Abby S.


Abby S.

  • School: University of Connecticut
  • Major: Special Education
  • Hometown: Ridgefield, Connecticut
  • I am currently a junior at UConn in the NEAG School of Education studying Special Education, and am just finishing up my first year as a member of the . Much of my childhood was spent in Naperville, Illinois, but since the beginning of high school I have called Ridgefield, Connecticut my home with my parents and two younger sisters, Sarah who is 15 and Jane who is 13.

    After being involved with everything and anything growing up, my time and priorities are now split between teaching and community service, my love for basketball, and working with the council. I came across CCFA my freshman year of college, and it has totally changed my life since then. When I was in fifth grade, my dad became extremely sick and was diagnosed with Crohn’s Disease, which really affected my family. But then, in my senior year of high school I received the same diagnosis and was completely devastated. Within the following 6 months I had an ileosesectomy, Sarah was diagnosed, and then Jane was diagnosed. Just like that, four out of the five members of my family had received the same diagnosis of Crohn’s Disease.

    When I went to college that spring I was still uncomfortable with my IBD and didn’t really know how to deal with it, especially away from home.

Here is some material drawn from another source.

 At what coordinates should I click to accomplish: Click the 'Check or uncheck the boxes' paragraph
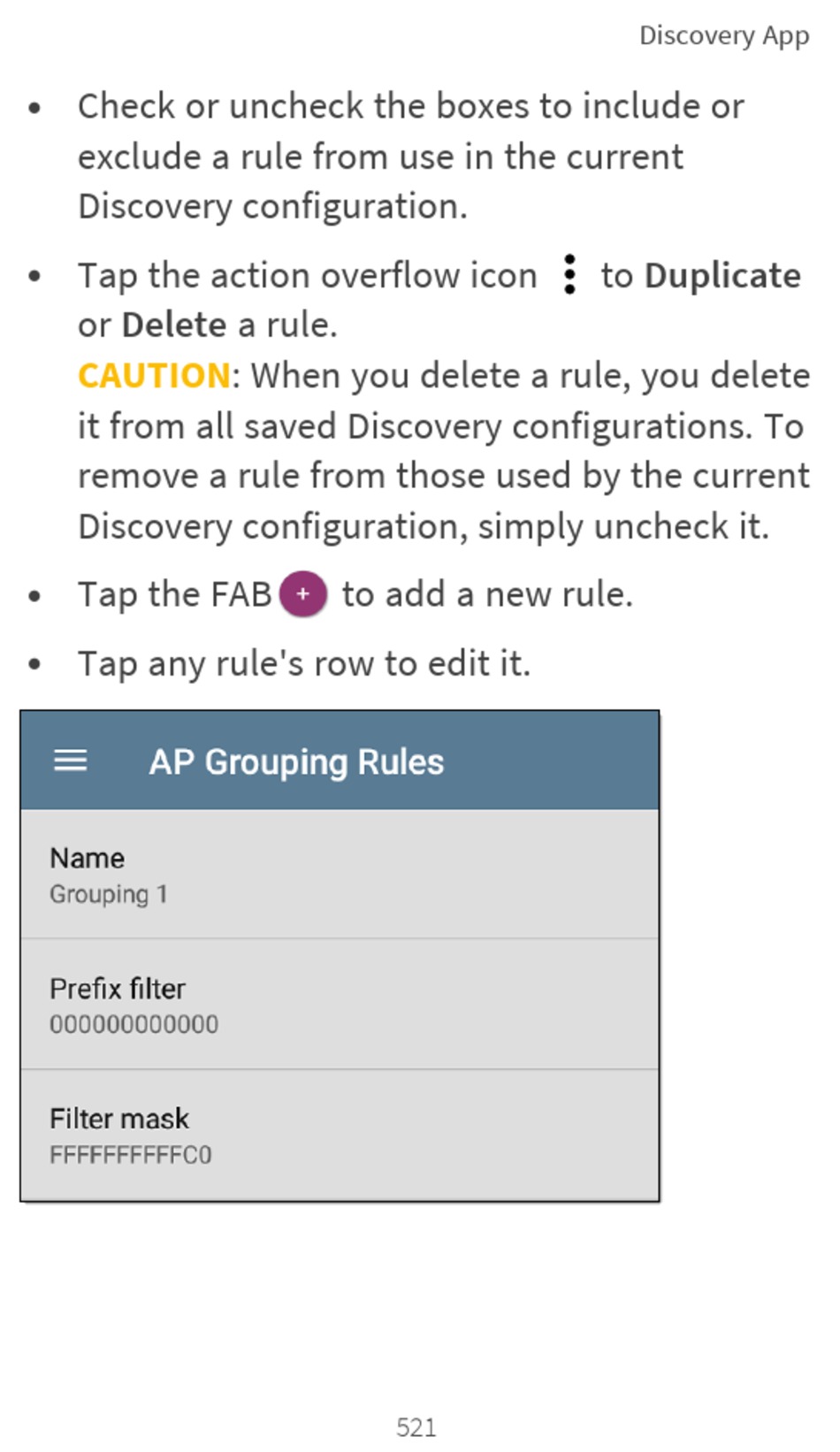coord(411,156)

It wasn’t until the middle of my freshman year that I found CCFA and signed up for Team Challenge in Virginia. I had never run before, and never really met anybody with Crohn’s or colitis outside of my family. I could never have anticipated the support, love, and relationships that came from those long training runs and our adventure running 13.1 miles together on race day. This was the turning point for me, because it was after this that I found the National Youth Leadership Council and met some of the greatest people I know.

    Crohn’s Disease suddenly started bringing me opportunities, and CCFA has been the door to those experiences. My sister now goes to Camp Oasis, and I continually talk to her about how cool it is to have friends that “get it.” I think that’s the best part for kids, teenagers, and young adults about CCFA, that it allows us to interact with people who understand what we’re all going through, hear their stories, and work together to find a cure.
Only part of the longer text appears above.